One of many workshops.
Garlic Hawkers Rich, Gabby and Maple
Some of the boys hanging out around the fire.
A fire workshop on group friction fire. Here they are teaming up on a giant hand drill.
Someone saw me looking around for my daughter and our friends and asked “Looking for your tribe?” and I thought, yeah I am, my tribe within a tribe. In this place I am a member of the the Gathering Tribe, the Fire Clan, the Deneen, Andy, Gabby, Jace, Evan, Dena, Maple Tribe (my “extended” family) and the Long Time Instructor Society.
Pardon my sentimental words. To be part of something meaningful is a great feeling and a tough thing to explain.
There is a steep rocky ridge near Mt Agamenticus in southern Maine where the Hemlock trees are thin and the Porcupines are thick. Above and below you can see obvious sign of the damage Porcupines can cause as they feed on the bark of trees by nipping off branches to get at the tender ends.
I came here knowing I might run into the creatures and hoping to see other creatures as well. After wandering around for a few hours and seeing a lot of porky tracks and not much more I returned to the rocky ridge hoping for some bobcat sign. This spot is known for bobcat. They like to den and lay up in the same bouldery places as porcupines.

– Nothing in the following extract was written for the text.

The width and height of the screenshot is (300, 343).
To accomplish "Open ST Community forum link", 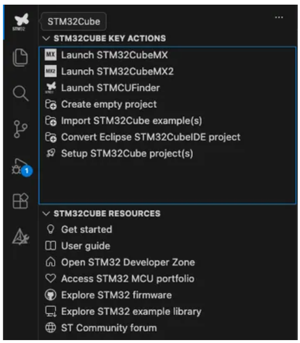I will [109, 328].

By now I had been out for quite some time and my body had relaxed and slowed. I climbed up the jumbled boulders toward a likely spot. I have been told it is better to hold no agenda in the wild, that it can be sensed by other animals and cause them to flee or that an agenda narrows one’s focus and other things can be missed. I had an agenda to get to a certain spot likely for Bobcat sign. Maybe I held it loosely enough because as I moved up I was a bit startled by this sleeping Porcupine beside me, napping on the porch of its den.
Porcupine, I soppose can afford to sleep more soundly than other animals having quills to protect them. I managed to maneuver around a little and take many pictures with a noisy shutter without waking it.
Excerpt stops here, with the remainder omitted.